Joseph B. Muhammad, president of a black firefighters’ group, spoke in New Haven last month against the white firefighters’ suit.
When your house is burning to the ground, are you going to feel any better that the lieutenant in charge is black if he can't read obvious signs, like: Propane, Oxygen, or Allergy? How about if he leaves your spouse or child in the unburned part of the house and stands outside as the rest of it overtakes your loved ones?
The knowledge these brave men learn through their testing to advance is what easily could mean the difference between life and death.
This latest story on a firefighters' racial discrimination suit in New Haven is yet another reason why America is doomed to not only mediocrity, but Balkanization as well:
NEW HAVEN — Frank Ricci has been a firefighter here for 11 years, and he would do just about anything to advance to lieutenant.
The last time the city offered a promotional exam, he said in a sworn statement, he gave up a second job and studied up to 13 hours a day. Mr. Ricci, who is dyslexic, paid an acquaintance more than $1,000 to read textbooks onto audiotapes. He made flashcards, took practice tests, worked with a study group and participated in mock interviews.
Mr. Ricci did well, he said, coming in sixth among the 77 candidates who took the exam. But the city threw out the test, because none of the 19 African-American firefighters who took it qualified for promotion. That decision prompted Mr. Ricci and 17 other white firefighters, including one Hispanic, to sue the city, alleging racial discrimination.
Their case, which will be argued before the Supreme Court on April 22, is the Roberts court’s first major confrontation with claims of racial discrimination in employment and will require the justices to choose between conflicting conceptions of the government’s role in ensuring fair treatment regardless of race.
Chief Justice John G. Roberts Jr. has repeatedly noted his hostility to what he has called the “sordid business” of “divvying us up by race.” In 2007, diverging from an important Rehnquist court decision that allowed public universities to consider race in admissions decisions, the Roberts court forbade public school systems to take race explicitly into account to achieve or maintain integration.
“The way to stop discrimination on the basis of race is to stop discriminating on the basis of race,” Chief Justice Roberts wrote.
But those cases involved education, and it has been decades since the court last took an intensive look at the use of race in public hiring or promotion. Among the questions swirling around Mr. Ricci’s case are whether the law should treat diversity in the work force differently from diversity in the classroom and how it should handle hiring and promotion tests that have a severely disparate impact on candidates of one race.

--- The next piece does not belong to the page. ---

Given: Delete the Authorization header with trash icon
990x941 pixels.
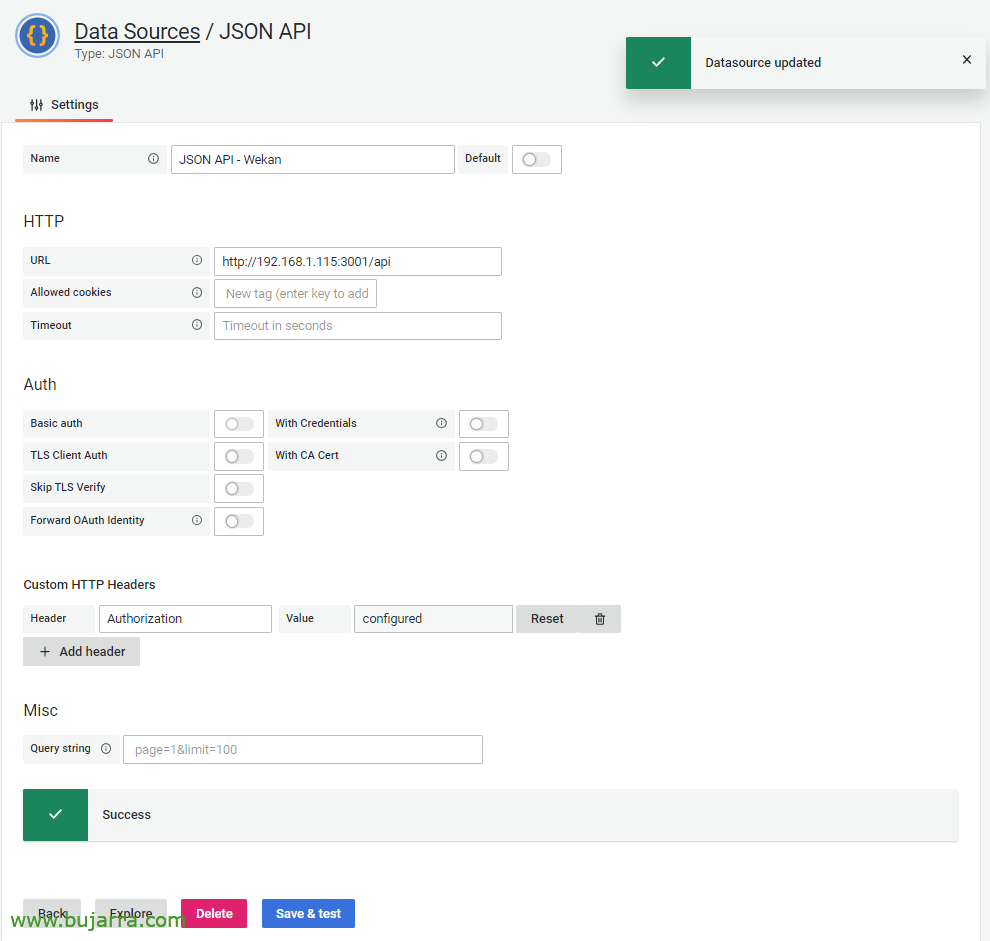Looking at the screenshot, I should tap(600, 619).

The city says it was merely trying to comply with a federal law that views job requirements like promotional tests with great suspicion when they disproportionately disfavor minority applicants.

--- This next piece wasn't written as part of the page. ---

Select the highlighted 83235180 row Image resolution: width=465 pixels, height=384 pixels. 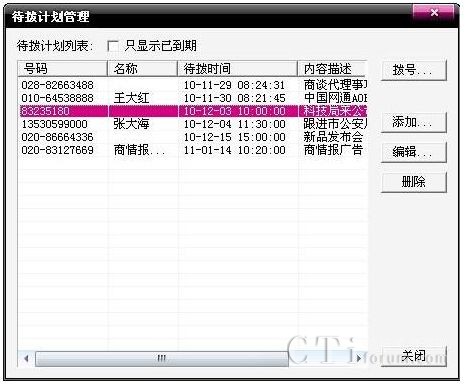tap(193, 111)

“The fact of the matter is it’s a flawed test,” said Victor A. Bolden, the city’s acting corporation counsel.
Mr. Bolden added that he had sympathy for Mr. Ricci. “There’s no question that there are people who are disappointed,” he said. “But disappointment doesn’t lead to a discrimination claim.”
The promotion exam was offered in the fall of 2003, and no one has been promoted since, Mr. Bolden said.
The suit brought by Mr. Ricci and his colleagues says that the city’s rationale for throwing out the test is illegitimate and that they were denied a chance for promotion on account of the color of their skin. Karen Lee Torre, a lawyer for the firefighters, declined to be interviewed and said she had instructed her clients not to speak to reporters.
John Payton, president of the NAACP Legal Defense and Educational Fund Inc., which filed a brief supporting the city, said the case, Ricci v. DeStefano, No. 07-1428, must be understood against the backdrop of what he described as pervasive racial discrimination in firefighting and the pitfalls of thinking that a test can capture the qualities needed for leadership in life-or-death situations.
“Firefighting is a skilled job where all of the skills are learned on the job,” Mr. Payton said. “It’s a really good job, and it’s been racially exclusive in most of our major cities.”
In a brief supporting the white firefighters, the National Association of Police Organizations saw the injection of racial politics into public safety. Promotion decisions should be based on merit, the group said. Race-neutral decisions foster camaraderie and a sense of fairness, it added, saying that people who work in public safety “are, in the main, effectively colorblind.”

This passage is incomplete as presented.